Isolating and identifying indigenous EPN populations and species is an important step to attain effective biological control against pests due to their better adaptation to local environment (Nikdel and Niknam 2015). At the present study, a new EPN isolate was recovered from one sample out of 10 samples (10%) from cabbage field at Ismailia governorate, Egypt and the positive sample was classified as sandy clay loam, and these results agree with Khashaba et al. (2020).

DNA sequencing of various regions of the EPN genome has become the most appropriate tool, not only for determining phylogenetic relationships, but also for species categorization as morphological identification is not an accurate method (Stock 2009).

The internal transcribed spacer region of rDNA (ITS-1, 5.8S rDNA, and ITS-2) revealed enough genetic variation to distinguish EPN species and determine their evolutionary relationships (Ngugen et al. 2001).
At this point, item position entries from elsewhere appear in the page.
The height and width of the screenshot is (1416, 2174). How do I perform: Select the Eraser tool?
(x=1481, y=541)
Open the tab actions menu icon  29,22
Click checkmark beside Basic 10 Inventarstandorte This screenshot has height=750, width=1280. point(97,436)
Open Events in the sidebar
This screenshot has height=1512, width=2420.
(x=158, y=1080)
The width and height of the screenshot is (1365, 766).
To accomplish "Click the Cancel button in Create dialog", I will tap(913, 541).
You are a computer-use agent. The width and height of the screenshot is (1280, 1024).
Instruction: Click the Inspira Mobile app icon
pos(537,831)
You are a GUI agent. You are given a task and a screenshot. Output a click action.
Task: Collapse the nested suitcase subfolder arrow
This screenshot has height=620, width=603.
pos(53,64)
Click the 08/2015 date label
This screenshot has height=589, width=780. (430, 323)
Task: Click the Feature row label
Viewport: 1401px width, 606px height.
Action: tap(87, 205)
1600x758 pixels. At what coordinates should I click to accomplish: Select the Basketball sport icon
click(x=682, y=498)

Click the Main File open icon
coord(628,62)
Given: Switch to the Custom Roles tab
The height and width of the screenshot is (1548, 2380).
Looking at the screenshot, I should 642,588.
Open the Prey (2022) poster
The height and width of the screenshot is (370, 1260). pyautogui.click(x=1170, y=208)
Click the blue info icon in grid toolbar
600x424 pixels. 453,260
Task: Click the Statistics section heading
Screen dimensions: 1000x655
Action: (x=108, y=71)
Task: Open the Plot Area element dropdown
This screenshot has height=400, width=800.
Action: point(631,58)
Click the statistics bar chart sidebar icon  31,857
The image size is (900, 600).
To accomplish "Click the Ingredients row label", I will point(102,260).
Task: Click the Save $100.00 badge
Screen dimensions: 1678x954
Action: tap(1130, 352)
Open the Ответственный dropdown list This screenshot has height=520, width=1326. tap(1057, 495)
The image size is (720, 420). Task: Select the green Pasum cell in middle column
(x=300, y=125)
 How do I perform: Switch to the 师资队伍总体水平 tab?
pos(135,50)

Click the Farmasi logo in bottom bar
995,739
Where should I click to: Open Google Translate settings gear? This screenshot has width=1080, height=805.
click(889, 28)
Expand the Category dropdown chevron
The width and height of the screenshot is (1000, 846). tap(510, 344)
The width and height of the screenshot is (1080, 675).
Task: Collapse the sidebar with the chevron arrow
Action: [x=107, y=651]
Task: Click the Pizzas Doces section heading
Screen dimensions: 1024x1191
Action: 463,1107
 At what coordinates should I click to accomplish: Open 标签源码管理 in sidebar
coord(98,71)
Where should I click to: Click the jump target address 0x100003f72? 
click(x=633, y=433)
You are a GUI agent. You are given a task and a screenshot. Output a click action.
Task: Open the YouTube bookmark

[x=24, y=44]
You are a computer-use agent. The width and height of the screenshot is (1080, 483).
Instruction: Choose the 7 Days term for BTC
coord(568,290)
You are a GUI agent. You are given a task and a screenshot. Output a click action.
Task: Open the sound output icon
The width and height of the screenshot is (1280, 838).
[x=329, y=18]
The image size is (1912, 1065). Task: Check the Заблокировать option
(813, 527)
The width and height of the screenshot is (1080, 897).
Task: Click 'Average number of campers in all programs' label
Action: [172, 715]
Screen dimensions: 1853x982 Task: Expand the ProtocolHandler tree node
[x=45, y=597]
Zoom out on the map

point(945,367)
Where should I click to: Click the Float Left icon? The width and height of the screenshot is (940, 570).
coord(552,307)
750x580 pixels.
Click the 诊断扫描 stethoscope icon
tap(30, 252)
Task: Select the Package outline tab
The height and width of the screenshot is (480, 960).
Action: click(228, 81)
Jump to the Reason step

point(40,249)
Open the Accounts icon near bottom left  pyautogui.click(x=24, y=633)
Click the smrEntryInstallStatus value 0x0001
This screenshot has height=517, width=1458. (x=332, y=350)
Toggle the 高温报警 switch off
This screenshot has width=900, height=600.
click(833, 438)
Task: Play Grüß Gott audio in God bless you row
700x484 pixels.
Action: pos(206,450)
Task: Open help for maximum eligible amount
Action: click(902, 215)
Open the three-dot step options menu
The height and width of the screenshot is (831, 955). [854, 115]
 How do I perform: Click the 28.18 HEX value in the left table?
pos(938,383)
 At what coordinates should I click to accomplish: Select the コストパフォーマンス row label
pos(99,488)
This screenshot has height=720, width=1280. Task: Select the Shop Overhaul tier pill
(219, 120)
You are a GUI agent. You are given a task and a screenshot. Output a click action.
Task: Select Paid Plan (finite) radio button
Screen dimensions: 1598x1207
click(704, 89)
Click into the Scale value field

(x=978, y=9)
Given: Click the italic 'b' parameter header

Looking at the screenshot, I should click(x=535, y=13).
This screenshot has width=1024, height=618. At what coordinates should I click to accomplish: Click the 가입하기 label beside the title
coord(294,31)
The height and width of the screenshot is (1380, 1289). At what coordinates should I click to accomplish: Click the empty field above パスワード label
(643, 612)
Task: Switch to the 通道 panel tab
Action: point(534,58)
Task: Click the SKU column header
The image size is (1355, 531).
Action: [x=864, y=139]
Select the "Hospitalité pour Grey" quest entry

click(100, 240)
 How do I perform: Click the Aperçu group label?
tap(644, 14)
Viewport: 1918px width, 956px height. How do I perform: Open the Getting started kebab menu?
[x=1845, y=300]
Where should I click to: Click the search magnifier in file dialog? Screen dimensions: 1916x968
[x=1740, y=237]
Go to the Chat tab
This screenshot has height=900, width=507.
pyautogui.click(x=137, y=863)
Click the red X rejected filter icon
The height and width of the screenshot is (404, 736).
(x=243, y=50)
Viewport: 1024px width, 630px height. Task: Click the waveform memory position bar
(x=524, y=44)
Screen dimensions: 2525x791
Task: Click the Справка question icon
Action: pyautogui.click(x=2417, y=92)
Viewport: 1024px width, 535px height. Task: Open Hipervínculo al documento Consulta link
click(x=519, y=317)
Based on the molecular identifications and ITS region sequences, the new isolate was grouped by H. taysearae species in a phylogenetic clade. The surveys that achieved by Bhat et al. (2020) in agricultural soils in Egypt supported the present data which showed that heterorhabditid species were more prevailing than steinernematids such as H. indica (Abd El Azim and Khashaba 2021), H. baujardi (Abd El-Rahman 2006), H. aegypti and H. taysearae which were considered as new species from the soils of Egypt (Abd-Elgawad and Ameen 2005). The efficacy of EPNs to control pests may be changeful because it depends on factors such as the nematodes concentrations and exposure duration to the nematodes (Woodring and Kaya 1988). These results were consistent with the present study which suggested that the new EPN isolate concentration of 150 IJs/larvae of the new isolate caused 100% larval mortality, while those of 60 and 90 IJs/larvae showed low mortality rate (60 and 70%), respectively. These data also agree with Sobhy et al. (2020) who reported that the highest mortality (100%) for all larval instars of S. littoralis and Agrotis ipsilon occurred by 200 IJs/dish of the nematode species H. bacteriophora (HP88). Also, Ibrahim et al (2019) who tested the pathogenicity of the EPN, H. zealandica on the last larval instar of greater wax moth, G. mellonella and reported that there was a positive correlation between the concentration of pathogen and the percentage of host mortality.

Conclusions

The present study revealed the isolation of the indigenous EPN species, H. taysearae adapted to the local environment. The pathogenicity of the native EPN isolate indicated that optimization of pathogen concentration resulted to a high mortality rate.